## EXCERPT PROVIDED

▼

TubelabSE power supply trouble

[wicked1]

I'm hoping it is because it was damaged the 1st time my rectifier died, last month.. that resistor glowed! I tested it, and it was still alright, so left the resistor w/ burn marks on it in the circuit (won't do that again). So, my hope is that it got damaged that time, and finally gave out.
I tested the 2 caps down from that resistor, and all seem to be ok. I'm just testing w/ my DMM, but they aren't shorted and they charge.

It was easier to troubleshoot before I fused it.. I could trace the path of destruction . I'm not sure what I can look for other than a short circuit, since I can't power it up. Nothing is connected to ground, that shouldn't be. I guess I'll start checking for shorts between parts of the circuit that shouldn't be connected.

[Ty_Bower]

I don't see why a failed 5AR4 rectifier should take the bias supply circuit with it. I also don't fully appreciate what the MOSFET is doing on the grid of the output tube, but it seems to be sitting on the negative rail.

I prefer to power up my fixed bias amps with the B+ rectifier out of the circuit. I'll check the bias supply first and make sure all voltages along it are within spec. Do the startup directions for the Tubelab SE suggest this is possible? If it's safe to do, it might be a worthwhile test after you replace R5.

Generally, bias supplies source very little current.

[Evenharmonics]

wicked1, can you list the voltages at the “Checkout” points shown in Tubelab website? B+, B-, input tube plate and output tube plate.

After changing parts I always check those voltages in sequence shown in the website prior to putting the amp back in the system. They've been consistent so far but never know...

[tubelab.com]

Quote:

I also don't fully appreciate what the MOSFET is doing on the grid of the output tube ..... Generally, bias supplies source very little current.

▲

## MATERIAL
▼

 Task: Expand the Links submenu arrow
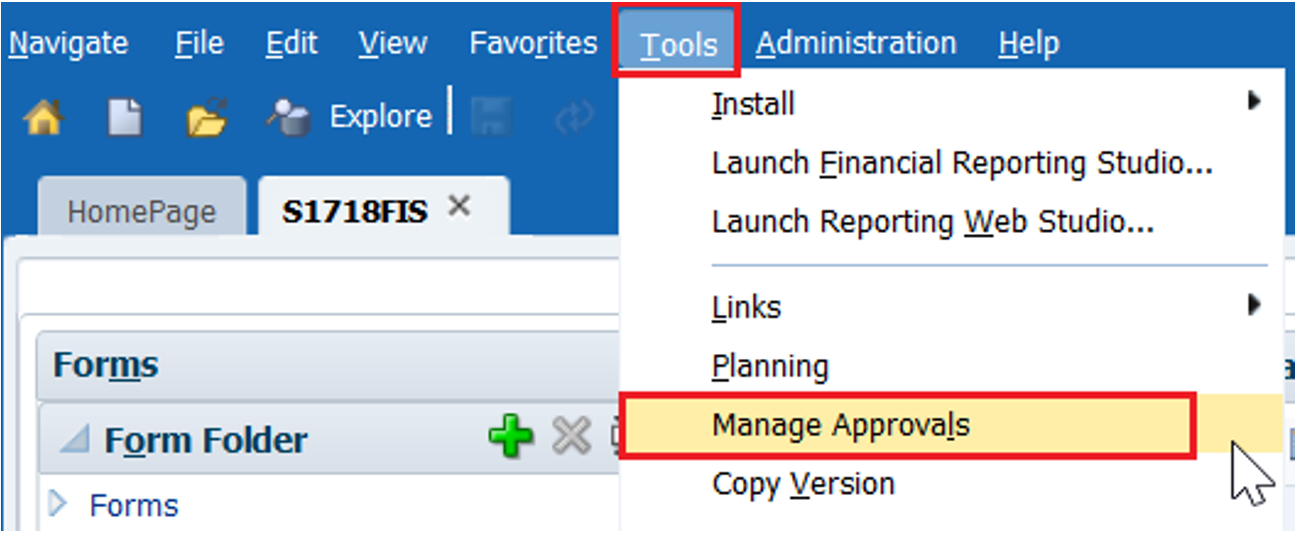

▲

## WHAT TO WORK ON
1. Answer these questions about the TubelabSE power supply thread:
(a) What did the resistor do the first time the rectifier died?
(b) Which rectifier tube does Ty_Bower name?
(c) Which checkout voltages does Evenharmonics ask wicked1 to list?
2. Reproduce verbatim the stretch of the TubelabSE power supply thread from "TubelabSE power supply" through "and they charge.".
The data can be set aside here.

## OUTPUTS FOR THE TASKS
1.
(a) It glowed.
(b) The 5AR4.
(c) B+, B-, input tube plate and output tube plate.

2.
TubelabSE power supply trouble

[wicked1]

I'm hoping it is because it was damaged the 1st time my rectifier died, last month.. that resistor glowed! I tested it, and it was still alright, so left the resistor w/ burn marks on it in the circuit (won't do that again). So, my hope is that it got damaged that time, and finally gave out.
I tested the 2 caps down from that resistor, and all seem to be ok. I'm just testing w/ my DMM, but they aren't shorted and they charge.